Assorted trade barriers affect global business and consequently the need for translation services.  These barriers are most commonly implemented through tariffs—taxes levied against imported goods.  Some tariffs are based upon a set tax per pound, gallon or unit; others are calculated according to the imported product’s value.

Tariffs can be classified as either revenue or protective tariffs.  Revenue tariffs are designed to raise funds for the importing government.  Protective tariffs, which are usually higher than revenue tariffs are designed to raise the retail price of an imported product to match or exceed that of a similar domestic product.   According to Milwaukee Translation Services and localization workers, in 1983, Harley-Davidson Motor Company requested that the International Trade Commission impose a tariff on large-size motorcycles imported from Japan.  At the time, Japanese imports from Honda, Yamaha, Kawasaki and Suzuki held 86-percent of the U.S. market share, why Harley’s share dropped from 21-percent in 1978 to 12-percent in 1983.  The special tariff was set up on a sliding scale, adding 45-percent to the cost of Japanese imports in 1983 and gradually reducing the tariff to 10-percent in 1988.  During that period, Harley implemented productivity improvements that made its products more competitive with imports.  By 1986, Harley had regained 19-percent of the market and a year later asked the government to end the special protection.

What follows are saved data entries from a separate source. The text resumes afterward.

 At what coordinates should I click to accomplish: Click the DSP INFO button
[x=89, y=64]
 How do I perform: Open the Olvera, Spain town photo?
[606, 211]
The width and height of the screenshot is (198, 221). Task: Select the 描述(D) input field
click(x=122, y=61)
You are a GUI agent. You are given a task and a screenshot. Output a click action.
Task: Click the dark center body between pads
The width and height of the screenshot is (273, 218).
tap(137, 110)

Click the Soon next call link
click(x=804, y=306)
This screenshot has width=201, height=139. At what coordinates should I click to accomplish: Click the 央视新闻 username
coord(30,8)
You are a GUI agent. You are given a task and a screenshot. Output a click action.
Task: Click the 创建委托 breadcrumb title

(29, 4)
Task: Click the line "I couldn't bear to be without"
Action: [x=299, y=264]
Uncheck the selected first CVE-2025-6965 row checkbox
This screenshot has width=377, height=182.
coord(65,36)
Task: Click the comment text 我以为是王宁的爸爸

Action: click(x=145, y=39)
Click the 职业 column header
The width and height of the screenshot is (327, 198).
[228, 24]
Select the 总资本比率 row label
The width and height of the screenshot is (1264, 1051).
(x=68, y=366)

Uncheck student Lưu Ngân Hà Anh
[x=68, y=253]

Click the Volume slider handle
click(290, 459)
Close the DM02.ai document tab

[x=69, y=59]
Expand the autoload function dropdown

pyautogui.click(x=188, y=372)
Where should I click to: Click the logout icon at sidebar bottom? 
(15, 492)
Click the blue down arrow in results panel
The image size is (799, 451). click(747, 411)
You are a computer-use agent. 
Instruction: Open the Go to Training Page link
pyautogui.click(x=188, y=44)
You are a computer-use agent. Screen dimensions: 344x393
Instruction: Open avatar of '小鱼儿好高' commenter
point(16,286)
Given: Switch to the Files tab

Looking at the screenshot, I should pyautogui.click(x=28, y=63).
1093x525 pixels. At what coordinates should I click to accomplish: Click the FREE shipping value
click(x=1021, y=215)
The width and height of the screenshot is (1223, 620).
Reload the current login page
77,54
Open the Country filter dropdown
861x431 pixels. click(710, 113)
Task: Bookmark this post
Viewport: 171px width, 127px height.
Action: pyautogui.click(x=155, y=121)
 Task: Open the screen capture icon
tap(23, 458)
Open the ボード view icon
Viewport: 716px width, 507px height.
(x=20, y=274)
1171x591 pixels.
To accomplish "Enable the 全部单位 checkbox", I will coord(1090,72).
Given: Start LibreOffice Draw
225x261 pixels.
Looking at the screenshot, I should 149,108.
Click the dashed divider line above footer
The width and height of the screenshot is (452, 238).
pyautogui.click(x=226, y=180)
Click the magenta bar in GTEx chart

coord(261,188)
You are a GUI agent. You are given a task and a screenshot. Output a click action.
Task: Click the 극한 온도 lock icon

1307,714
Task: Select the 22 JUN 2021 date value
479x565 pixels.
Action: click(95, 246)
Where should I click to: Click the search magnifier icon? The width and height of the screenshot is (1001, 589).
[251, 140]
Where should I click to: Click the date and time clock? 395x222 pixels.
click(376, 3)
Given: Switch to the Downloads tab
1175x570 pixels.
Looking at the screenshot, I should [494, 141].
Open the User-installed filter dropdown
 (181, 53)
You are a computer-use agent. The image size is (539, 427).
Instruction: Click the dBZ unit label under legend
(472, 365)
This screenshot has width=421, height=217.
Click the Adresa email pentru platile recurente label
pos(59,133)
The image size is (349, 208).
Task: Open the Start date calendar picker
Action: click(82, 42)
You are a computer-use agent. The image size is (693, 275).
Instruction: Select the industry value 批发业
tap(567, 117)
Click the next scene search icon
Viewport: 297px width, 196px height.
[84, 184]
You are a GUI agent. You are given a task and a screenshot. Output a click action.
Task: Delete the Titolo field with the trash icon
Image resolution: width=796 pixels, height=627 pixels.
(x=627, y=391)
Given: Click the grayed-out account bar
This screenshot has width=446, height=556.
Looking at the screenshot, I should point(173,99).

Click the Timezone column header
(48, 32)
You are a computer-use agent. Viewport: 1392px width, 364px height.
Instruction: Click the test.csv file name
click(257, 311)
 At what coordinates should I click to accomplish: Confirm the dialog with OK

In the past, it was believe that a country should protect its infant industries by using tariffs to keep out foreign-made products.  Some foreign goods did enter, but according to Denver Translation Services and localization workers, the high tariff payments made domestic products competitive in price.  Recently, it has been argued that tariffs should be raised to protect employment and profits in domestic U.S. industries.

Since 1947, the General Agreement on Tariffs and Trade (GATT), an international trade accord, has sponsored eight major tariff negotiations that have reduced worldwide tariff levels.  The latest series of conferences, called the Uruguay Round, was begun in 1986 to discuss stabilization of currencies and prevention of protectionist legislation.

Still other forms of trade restrictions exist that discourage trade and reduce the demand for language translation and localization services.  Import quotas limit the number of units of products in certain categories that can be imported.  They seek to protect domestic industry and employment and to preserve foreign exchange.  The ultimate quota is the embargo—a complete ban on the import of certain products.  In the past, the United States has prohibited the import of products from countries and most recently from Iran.  It has also used export quotas; in 1986, for example, President Reagan banned trade with Libya.